Formal limit and continuity of a single variable function

The discussion of two sided limits was one step closer to a more precise definition of a limit. The basic idea relies on modulus, because we are dealing with distances between points which are infinitely close to zero. To calculate a limit for one point is fairly natural. It either converges to a value or not. Now, extend this same concept to each and every point of a function we get the concept that a function is continuous on each and every point of its domain. Most of the time in calculus our only concern with discontinuities are with division by zero, square roots of negative numbers or log of negative numbers. Most exercises on limits have just one point where the function is discontinuous.

First, the Greek letters [math]\displaystyle{ \delta }[/math] (lowercase delta) and [math]\displaystyle{ \epsilon }[/math] (epsilon). In physics, the letter [math]\displaystyle{ \Delta }[/math] (uppercase delta) is commonly used to denote distances or variations as in "average speed". The [math]\displaystyle{ \epsilon }[/math], for historical reasons, was associated to "error". In this case, the difference between two extremely close values of the function. [math]\displaystyle{ \delta }[/math] is a small distance from [math]\displaystyle{ a }[/math], to the right and to the left.

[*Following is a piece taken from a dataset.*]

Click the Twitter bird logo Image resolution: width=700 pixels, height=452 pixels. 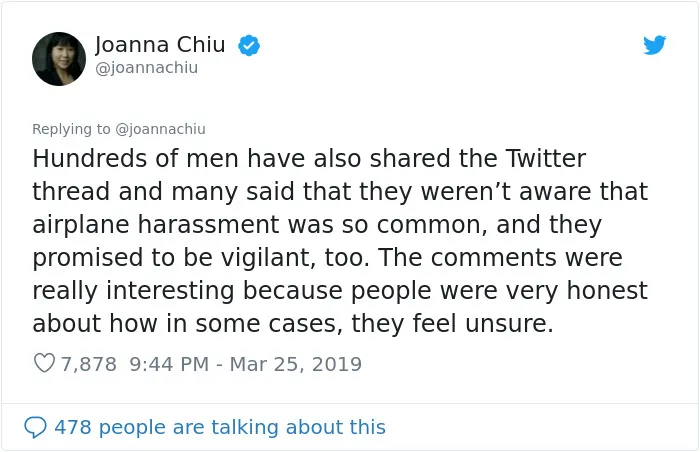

The reason for [math]\displaystyle{ L }[/math] at the graph rather than [math]\displaystyle{ f(a) }[/math] is that the function can be undefined there, yet the limit still exists. If [math]\displaystyle{ L = f(a) }[/math] then we could have written [math]\displaystyle{ f(a \pm \delta) }[/math] instead of [math]\displaystyle{ L \pm \epsilon }[/math]. But it could've been misleading in case [math]\displaystyle{ L \neq f(a) }[/math].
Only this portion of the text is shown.